2. Hold Executive Boot Camps
Executives are expensive; especially when they’re new and still learning the lay of the land. Moreover, executives often bring in new underlings, who in turn, need time to ramp up. Each level of turnover (executive, mid-level manager, and individual contributor) creates a “wave of inefficiency.” By the time the third tier of individual contributors are caught up, the first tier of executive level management rotates yet again, and the entire cycle of chaos recommences.
IT has an opportunity to turbocharge executives’ time to proficiency by sponsoring executive boot camps. These are highly-focused sessions designed to run through key enterprise artifacts such as the business model canvas (what the company makes, who its customers are, etc), business capability maps, and the enterprise business application portfolio just to name a few.
A two-hour executive bootcamp session may easily host multiple executives at once, and avoids dozens if not hundreds of aggregate work hours by covering the top twenty or so common questions while simultaneously providing a relatively standard “lay of the land” perspective from the ground level. Moreover, IT can prep executives with key challenges the organization faces, such as external threats or internal capability gaps.
A fringe benefit of IT-sponsored executive boot camps is the immense credibility it lends to IT. Demonstrating business acumen to key business leaders can galvanize trust and confidence in IT, which in turn can pave the path to faster IT/business partnerships.
3. Sponsor Communities of Practice
Communities of practice are like grassroots, yet decentralized centers of excellence. (While CoEs are common in “mature” organizations, their centralized nature typically does not bode well in engineering / startup cultures.) Communities of practice often form around specific subject matter areas which may be tied to either cross-functional processes or domains of expertise. Common examples include data analytics, new product introduction, and so forth.
In the best of times, communities of practice are a great way to cross-pollinate information and best practices among the various internal teams and departments. In the worst of times, communities of practice provide some degree of “knowledge redundancy” in the face of inevitable turnover.
The information technology department should spearhead such initiatives by identifying high-risk / high-reward domains or processes and build perpetual knowledge sharing sessions around them. The sessions should be designed with in a way that continuously delivers business value, and should be able to operate even without IT sponsorship. After all, even IT is not immune to turnover!
The scorching-hot job market in Silicon Valley has catalyzed employee turnover into a persistent risk, and the traditional risk avoidance tactics of employee retention programs must now be augmented with a different risk management strategy altogether; one of risk acceptance.

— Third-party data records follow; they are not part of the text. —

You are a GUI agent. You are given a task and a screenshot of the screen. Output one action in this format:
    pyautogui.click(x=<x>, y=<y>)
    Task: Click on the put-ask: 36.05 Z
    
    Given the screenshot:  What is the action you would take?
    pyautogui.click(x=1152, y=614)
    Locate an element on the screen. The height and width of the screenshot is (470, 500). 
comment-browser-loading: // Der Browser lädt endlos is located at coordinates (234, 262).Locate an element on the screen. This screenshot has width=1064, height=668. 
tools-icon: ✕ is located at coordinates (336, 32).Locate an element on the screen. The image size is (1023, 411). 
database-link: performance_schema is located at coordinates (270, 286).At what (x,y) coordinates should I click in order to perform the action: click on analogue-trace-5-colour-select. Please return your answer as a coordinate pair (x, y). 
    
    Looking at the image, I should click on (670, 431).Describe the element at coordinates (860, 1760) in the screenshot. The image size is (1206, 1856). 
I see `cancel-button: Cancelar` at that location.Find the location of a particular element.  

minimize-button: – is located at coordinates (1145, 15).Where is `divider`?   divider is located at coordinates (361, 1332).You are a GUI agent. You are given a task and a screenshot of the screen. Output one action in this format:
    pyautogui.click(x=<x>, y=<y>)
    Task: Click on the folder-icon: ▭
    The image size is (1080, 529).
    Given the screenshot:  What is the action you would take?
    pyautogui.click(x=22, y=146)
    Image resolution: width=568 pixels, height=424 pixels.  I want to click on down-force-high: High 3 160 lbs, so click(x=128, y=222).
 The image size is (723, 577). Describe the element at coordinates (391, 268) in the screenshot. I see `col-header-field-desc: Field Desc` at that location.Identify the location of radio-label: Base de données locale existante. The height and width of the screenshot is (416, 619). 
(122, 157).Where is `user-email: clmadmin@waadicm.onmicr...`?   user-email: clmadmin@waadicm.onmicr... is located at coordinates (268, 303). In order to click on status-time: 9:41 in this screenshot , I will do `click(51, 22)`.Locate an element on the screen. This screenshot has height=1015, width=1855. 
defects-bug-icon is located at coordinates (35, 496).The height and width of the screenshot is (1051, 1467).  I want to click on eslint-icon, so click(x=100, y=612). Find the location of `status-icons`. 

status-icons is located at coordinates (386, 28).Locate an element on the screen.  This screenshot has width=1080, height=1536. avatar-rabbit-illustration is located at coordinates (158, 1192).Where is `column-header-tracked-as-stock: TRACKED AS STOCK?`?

Although employee turnover has become a reality, CIOs are well positioned to build solutions that minimize the impact of turnover and knowledge loss. The CIO and the information technology department are inherently cross-functional, and therefore already possess key technology, processes, and knowledge that is highly valuable to both new and veteran employees alike. This knowledge transfer can be operationalized into standardized programs that are relatively inexpensive to instantiate low effort to maintain.